Electric Heating: Types and Costs
Electric baseboard heaters
The simplest form of electric heating — 100% efficient, but “100% efficient” means converting 1 kWh of electricity into 1 kWh of heat. At typical electricity prices, this is the most expensive heating option in provinces with rates above 12¢/kWh.
Electric furnace
Similar cost profile to baseboard heaters but with forced-air distribution. Also 100% efficient (COP 1.0). Common in older homes in BC and Ontario.
Cold-climate heat pump
A heat pump achieves COP 2.5–4.0, delivering 2.5–4 units of heat per unit of electricity. At COP 3.0 and 15¢/kWh electricity, the effective heating cost is equivalent to natural gas at $0.30/m³.
The Heat Pump Case
For most Canadians, the real comparison is not “gas vs. electric baseboards” but “gas furnace vs. heat pump.”
Gas furnace vs. cold-climate heat pump (Ontario example)
| Factor | Gas Furnace | Cold-Climate Heat Pump |
|---|---|---|
| Annual heating cost | $1,800 | $1,000 |
| Annual savings | — | $800 |
| Equipment cost | $4,000 installed | $13,000 installed |
| Available rebates | None | $10,000 (Enbridge HER+) |
| Net cost after rebates | $4,000 | $3,000 |
| Payback vs. gas | — | 3.75 years |
| 20-year total cost | $40,000 | $23,000 (equipment + fuel) |
The heat pump wins on 20-year total cost, especially with rebates.

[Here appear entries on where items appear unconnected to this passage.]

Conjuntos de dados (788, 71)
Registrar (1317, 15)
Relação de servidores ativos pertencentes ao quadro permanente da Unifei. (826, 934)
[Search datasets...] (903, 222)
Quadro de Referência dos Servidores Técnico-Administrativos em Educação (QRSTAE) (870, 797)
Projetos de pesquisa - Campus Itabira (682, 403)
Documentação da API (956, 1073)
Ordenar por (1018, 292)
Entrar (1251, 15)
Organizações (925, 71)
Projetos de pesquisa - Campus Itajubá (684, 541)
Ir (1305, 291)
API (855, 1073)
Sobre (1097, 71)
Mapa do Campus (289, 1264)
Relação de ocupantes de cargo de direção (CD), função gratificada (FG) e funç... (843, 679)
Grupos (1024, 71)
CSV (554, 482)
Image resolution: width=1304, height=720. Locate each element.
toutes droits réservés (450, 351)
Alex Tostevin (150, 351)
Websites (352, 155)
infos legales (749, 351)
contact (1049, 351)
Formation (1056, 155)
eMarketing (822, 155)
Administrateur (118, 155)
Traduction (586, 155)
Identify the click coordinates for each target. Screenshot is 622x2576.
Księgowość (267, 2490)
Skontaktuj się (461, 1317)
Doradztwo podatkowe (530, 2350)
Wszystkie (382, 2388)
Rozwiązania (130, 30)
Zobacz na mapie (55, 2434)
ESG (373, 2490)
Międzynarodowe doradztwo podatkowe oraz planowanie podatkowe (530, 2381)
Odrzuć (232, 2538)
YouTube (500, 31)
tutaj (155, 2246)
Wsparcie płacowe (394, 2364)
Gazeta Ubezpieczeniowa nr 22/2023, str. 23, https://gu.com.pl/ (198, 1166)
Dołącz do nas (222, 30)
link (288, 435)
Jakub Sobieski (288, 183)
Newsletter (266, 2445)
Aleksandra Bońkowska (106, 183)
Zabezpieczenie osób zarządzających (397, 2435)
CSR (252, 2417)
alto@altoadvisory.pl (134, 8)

Atlantic Canada: oil heat vs. heat pump
The economics are even more compelling where oil heating is the baseline:
| Factor | Oil Furnace | Cold-Climate Heat Pump |
|---|---|---|
| Annual heating cost | $4,000 (2,000L oil) | $1,000 |
| Annual savings | — | $3,000 |
| Net cost after rebates ($12,000 NS rebate) | — | ~$1,000–$3,000 |
| Payback | — | Under 2 years |
Factors That Affect Your Decision
Your current heating system age
If your furnace or boiler is over 15 years old and due for replacement, a heat pump upgrade makes strong economic sense — you’re replacing anyway, and the cost differential narrows.
Home insulation quality
A well-insulated home reduces heating costs regardless of fuel type. Before upgrading your heating system, consider whether insulation improvements make sense first. See home insulation costs.
Electricity rate in your province
The heat pump advantage grows with higher electricity rates because the efficiency multiplier is more valuable. At Quebec’s 8¢/kWh, a heat pump is extremely cost-effective.
Carbon pricing and future gas prices
Natural gas prices are volatile. With industrial carbon pricing remaining, future gas rate trajectories are uncertain. Electric heating systems are insulated from gas price volatility.